• _SUPPLIED ENTRIES_
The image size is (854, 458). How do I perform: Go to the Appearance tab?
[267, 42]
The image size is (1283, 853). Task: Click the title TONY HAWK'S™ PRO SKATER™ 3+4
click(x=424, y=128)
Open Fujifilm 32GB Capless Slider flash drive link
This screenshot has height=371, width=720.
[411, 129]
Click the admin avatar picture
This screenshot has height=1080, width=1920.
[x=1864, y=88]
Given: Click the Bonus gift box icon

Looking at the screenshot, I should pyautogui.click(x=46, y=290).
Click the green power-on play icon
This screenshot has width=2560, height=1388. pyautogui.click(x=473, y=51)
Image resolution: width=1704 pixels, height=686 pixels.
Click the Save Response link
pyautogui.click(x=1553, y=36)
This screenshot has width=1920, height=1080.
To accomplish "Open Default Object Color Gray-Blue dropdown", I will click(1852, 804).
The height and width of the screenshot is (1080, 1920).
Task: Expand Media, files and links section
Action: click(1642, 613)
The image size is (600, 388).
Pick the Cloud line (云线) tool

• _AIM OF THE EXERCISE_
Format the portion of the material that opens with the line containing "Open Fujifilm 32GB" and closes with the line containing "[x=1864, y=88]" as a two-column CSV with the headers instruction and location. Give one row per instruction paired with its answer, place each value in a single quoted field, and replace any line breaks with spaces.

• _WRITTEN RESPONSE_
instruction,location
"Open Fujifilm 32GB Capless Slider flash drive link This screenshot has height=371, width=720.","[411, 129]"
"Click the admin avatar picture This screenshot has height=1080, width=1920.","[x=1864, y=88]"